Single-cell sequencing exposes mast cell-derived CD52's anti-tumor action in breast cancer through the IL-6/JAK/STAT3 axis

The aggressive nature and rapid progression of triple-negative breast cancer (TNBC), coupled with a high likelihood of recurrence and mortality, underscore the critical need for effective treatments. While immunotherapy presents promising advantages for those with triple-negative breast cancer (TNBC), its efficacy is not universal. This disparity highlights the importance of investigating survival outcomes and prognostic factors for those TNBC patients who don't respond well to immunotherapy. Our study leverages both bulk and single-cell RNA sequencing data to conduct an in-depth analysis, revealing that genes associated with mast cells (PCMT1, VDAC1, YWHAB, BRD4, BTG1, and CD52) are pivotal in prognostication for TNBC patients.

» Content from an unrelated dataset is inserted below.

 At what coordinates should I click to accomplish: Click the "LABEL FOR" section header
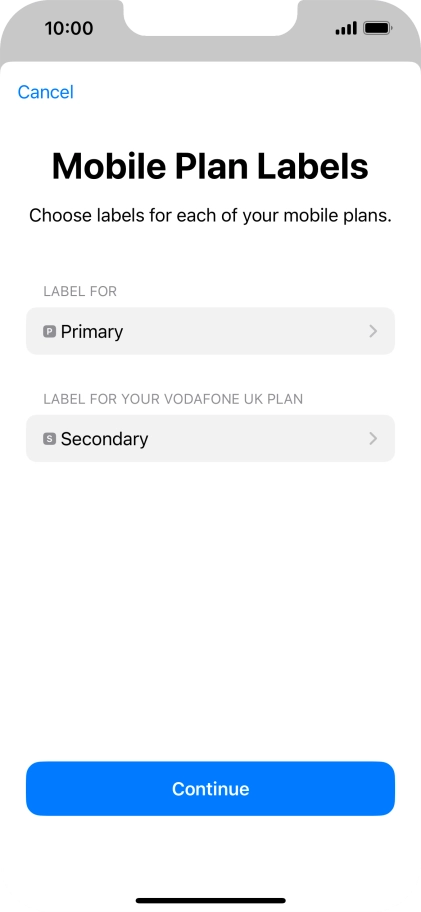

Laboratory experiments have further substantiated our findings, demonstrating that the overexpression of CD52 in mast cells impedes the proliferation, invasion, and metastasis of breast cancer cells. Further anti-CD52 treatment inhibiting breast tumor growth in vivo. Additionally, we have discovered that CD52 elicits its antitumor effects by meditating the IL-6/JAK/STAT3 signaling pathway. These insights not only enhance the prognostic significance of mast cells in TNBC but also pave the way for the development of novel targeted immunotherapy strategies.